- Required work:
From the first line of the entries down to the line with "Task: Open the Background layers panel", write out every line exactly; that last line counts, but pictures do not.
● ● ● ● ●
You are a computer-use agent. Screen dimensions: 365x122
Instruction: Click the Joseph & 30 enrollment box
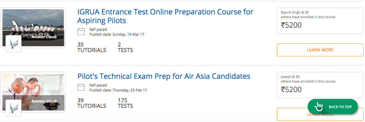click(320, 85)
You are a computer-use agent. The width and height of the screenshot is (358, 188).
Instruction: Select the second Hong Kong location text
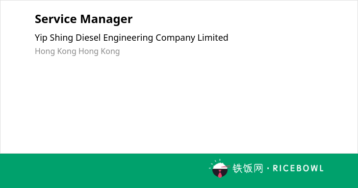click(99, 52)
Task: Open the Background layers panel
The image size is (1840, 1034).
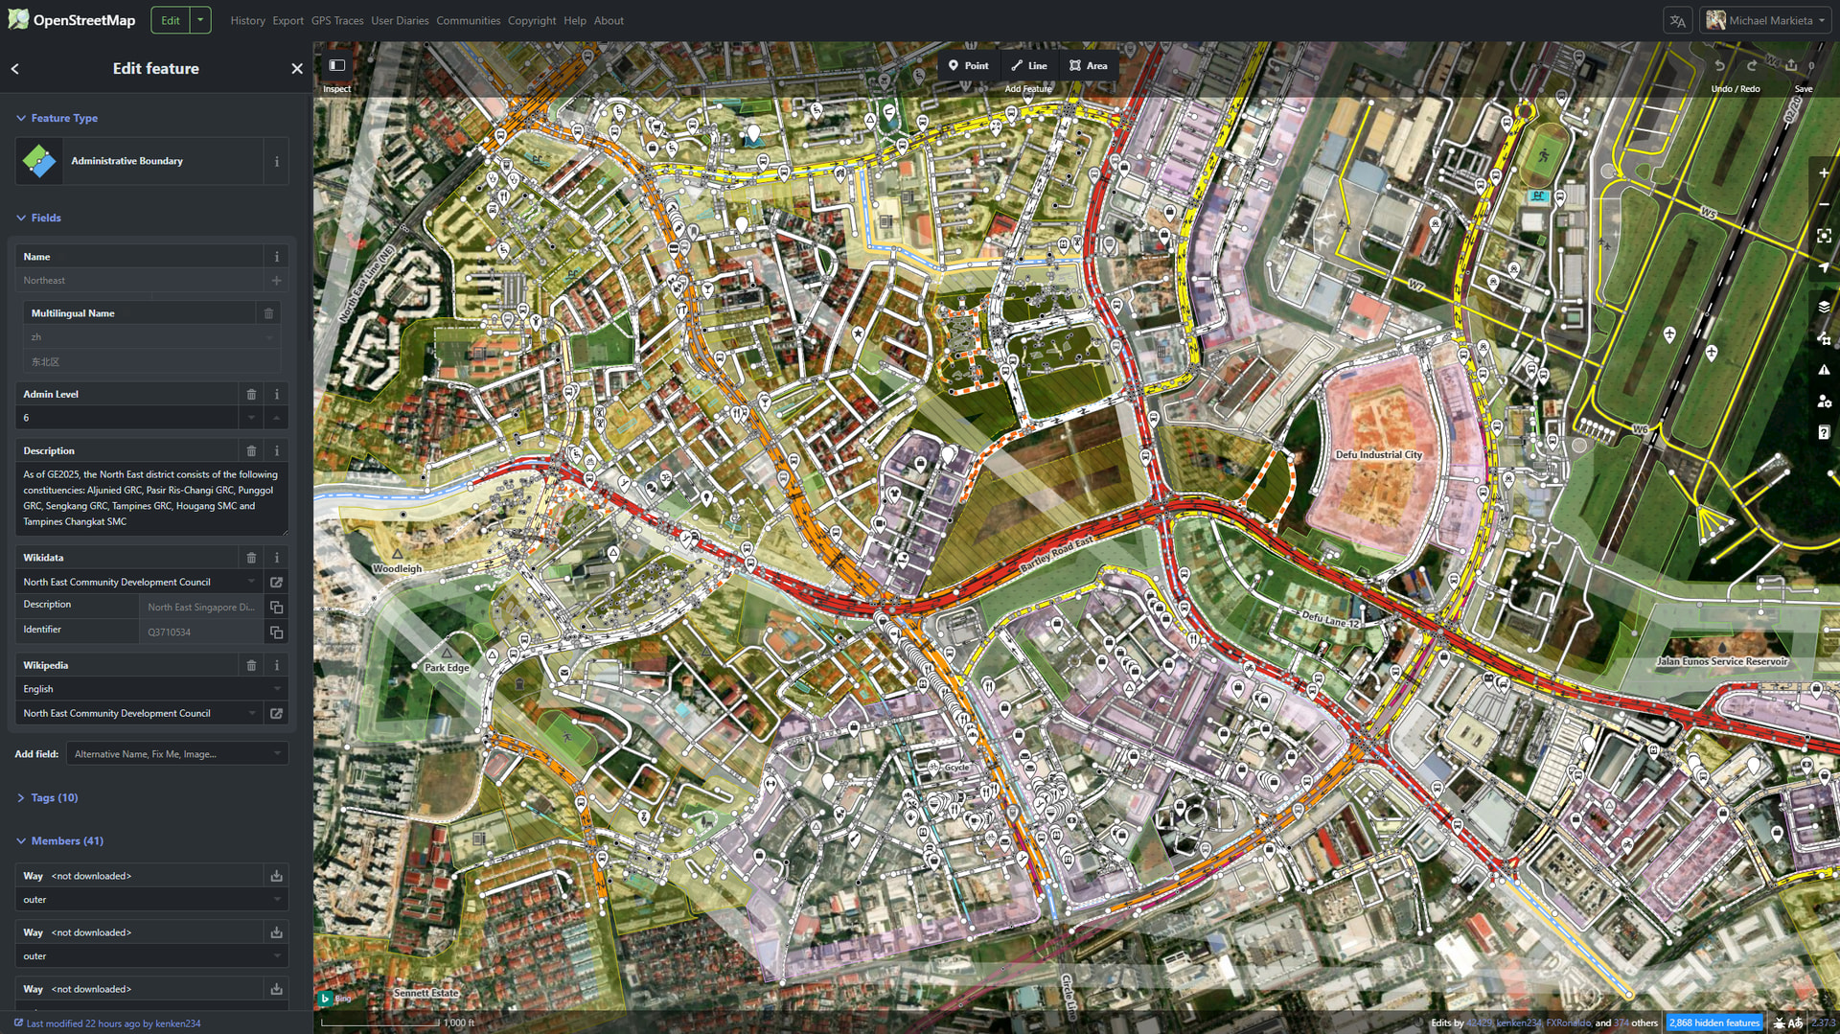Action: (1823, 307)
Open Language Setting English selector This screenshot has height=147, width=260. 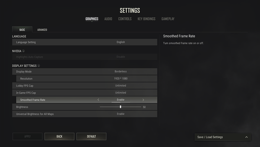pyautogui.click(x=121, y=42)
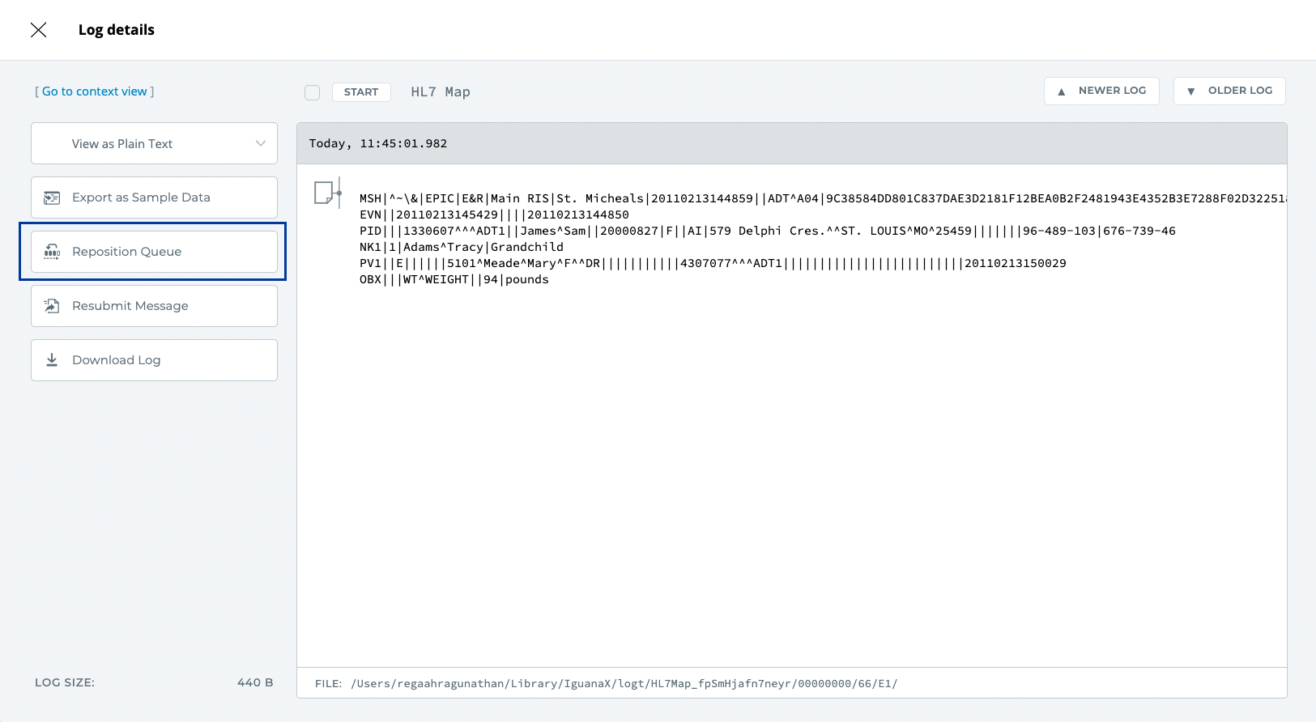Select the HL7 Map component name
Viewport: 1316px width, 722px height.
coord(441,92)
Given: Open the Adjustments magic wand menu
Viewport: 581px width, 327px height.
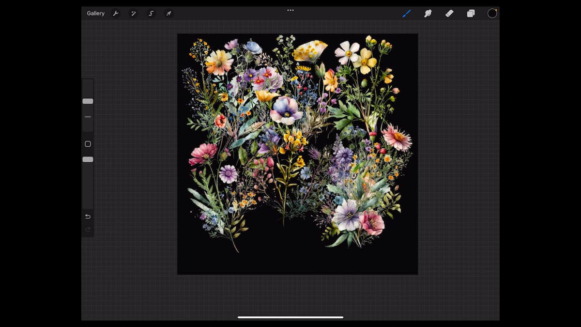Looking at the screenshot, I should 133,14.
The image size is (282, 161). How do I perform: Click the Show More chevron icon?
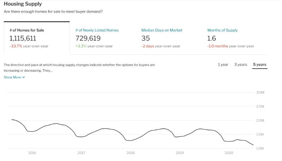click(x=23, y=77)
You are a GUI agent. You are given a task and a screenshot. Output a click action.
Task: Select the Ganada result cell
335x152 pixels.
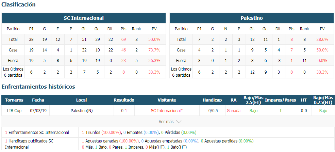pyautogui.click(x=234, y=111)
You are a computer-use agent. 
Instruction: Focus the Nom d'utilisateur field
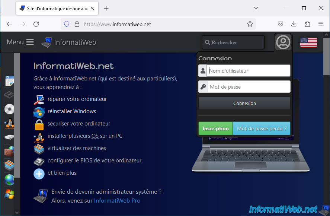tap(249, 71)
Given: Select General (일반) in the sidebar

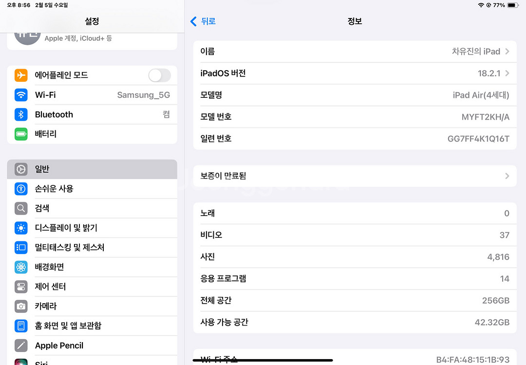Looking at the screenshot, I should coord(92,169).

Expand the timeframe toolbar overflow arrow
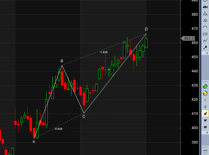[x=205, y=132]
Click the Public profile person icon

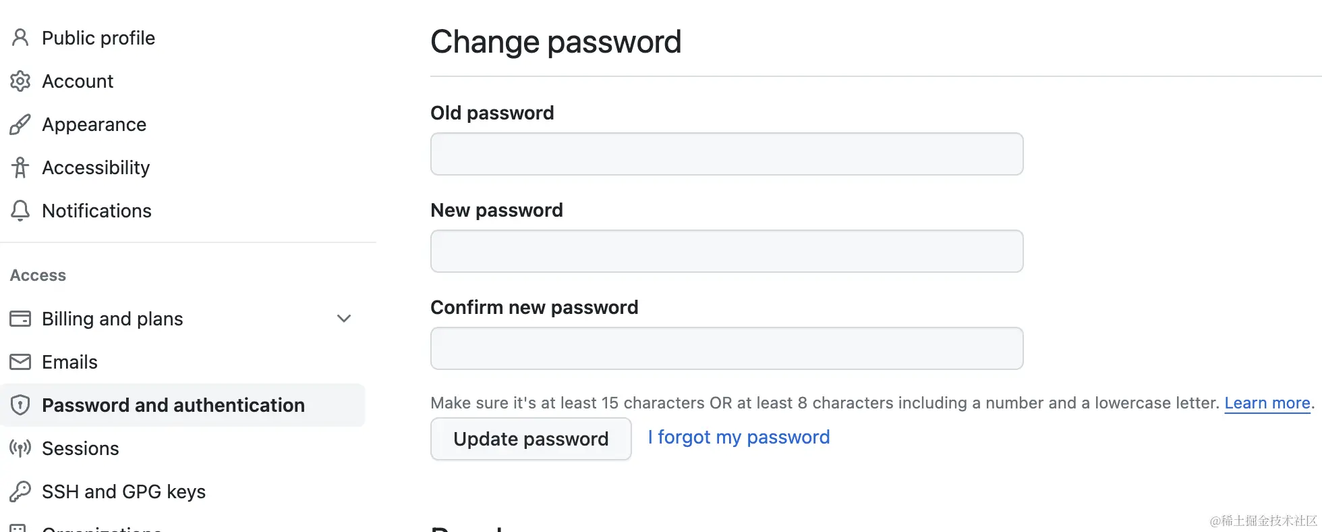(x=20, y=38)
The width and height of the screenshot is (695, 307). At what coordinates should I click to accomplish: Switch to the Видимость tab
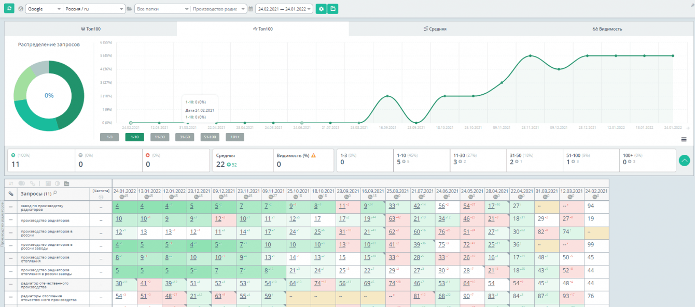[x=607, y=29]
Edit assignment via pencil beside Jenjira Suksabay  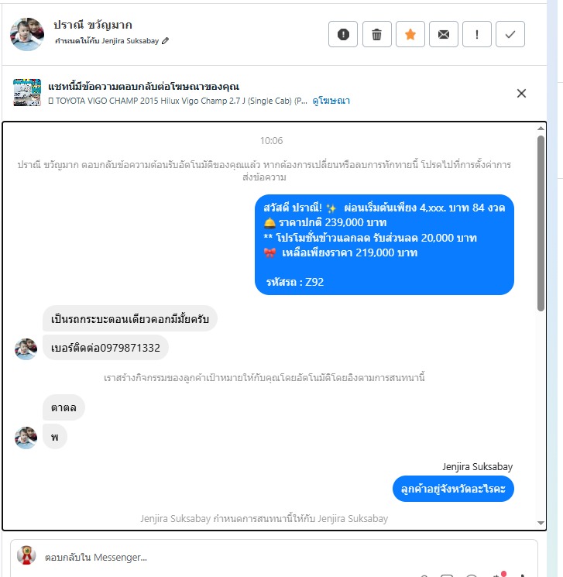click(165, 40)
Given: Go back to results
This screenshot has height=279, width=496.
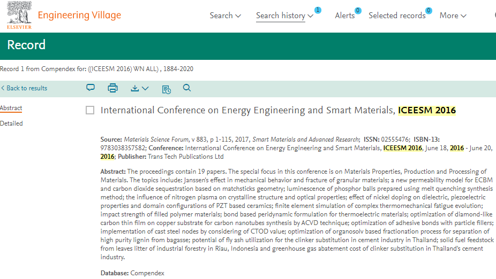Looking at the screenshot, I should coord(24,88).
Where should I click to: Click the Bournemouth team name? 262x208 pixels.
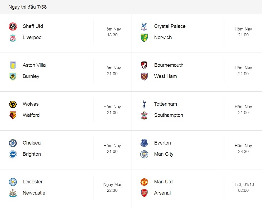tap(169, 65)
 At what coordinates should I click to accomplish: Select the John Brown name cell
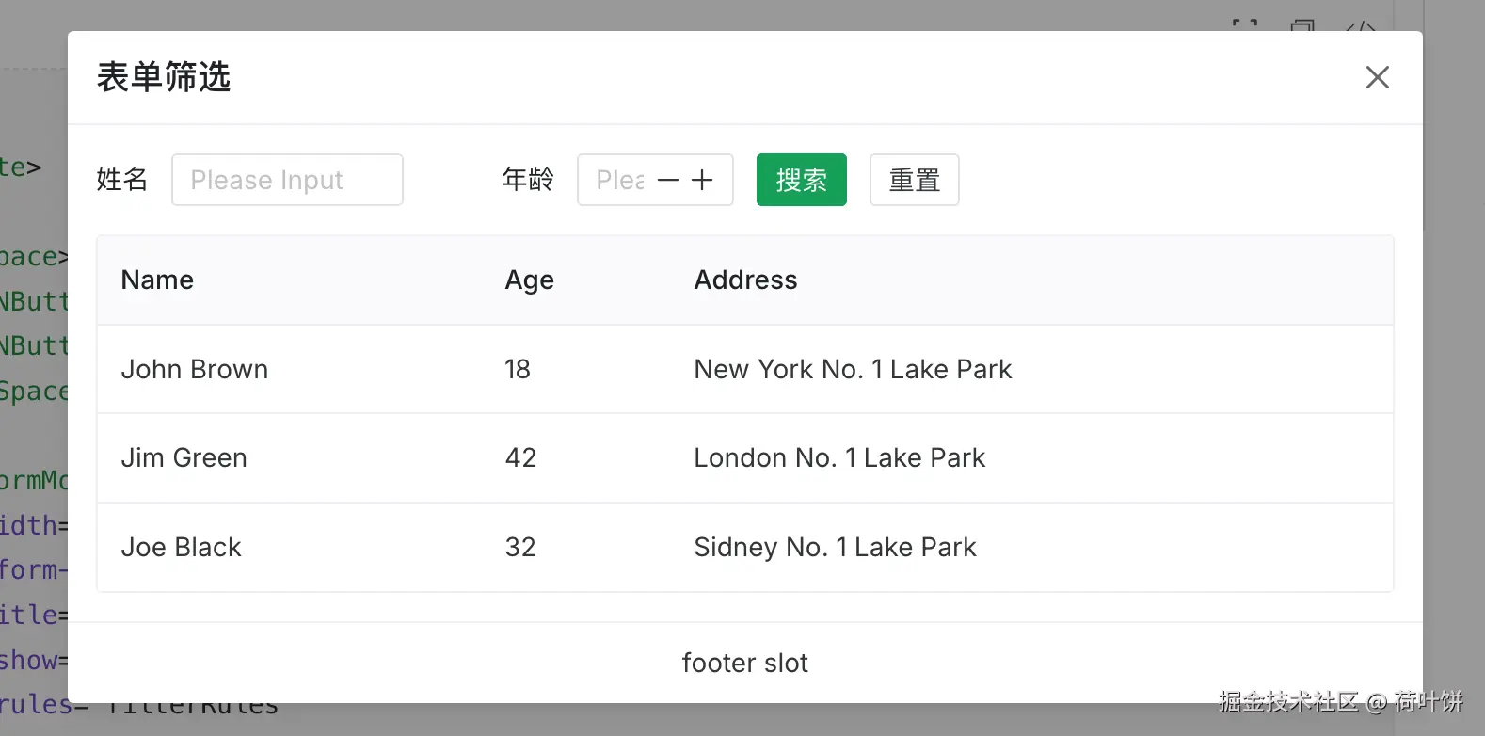[195, 369]
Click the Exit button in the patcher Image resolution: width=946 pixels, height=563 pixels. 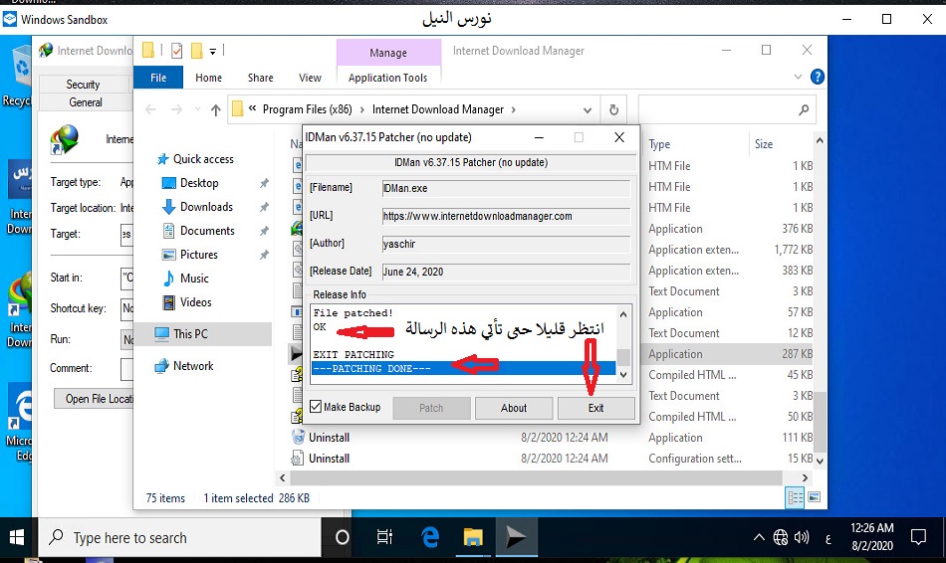click(595, 408)
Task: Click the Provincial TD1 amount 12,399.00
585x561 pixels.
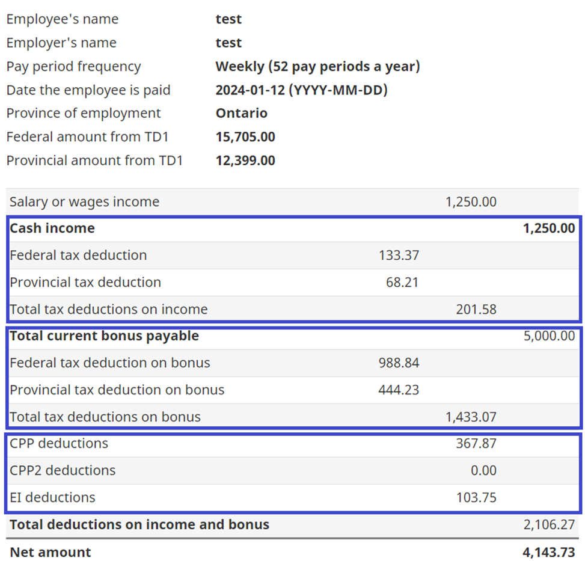Action: pos(245,161)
● ● ● ● ●
- Problem solution:
You are a computer-use agent. Screen dimensions: 365x122
Instruction: Click the Joseph & 30 enrollment box
click(320, 85)
You are a computer-use agent. The width and height of the screenshot is (358, 188).
Instruction: Select the second Hong Kong location text
click(99, 52)
Task: Open the Background layers panel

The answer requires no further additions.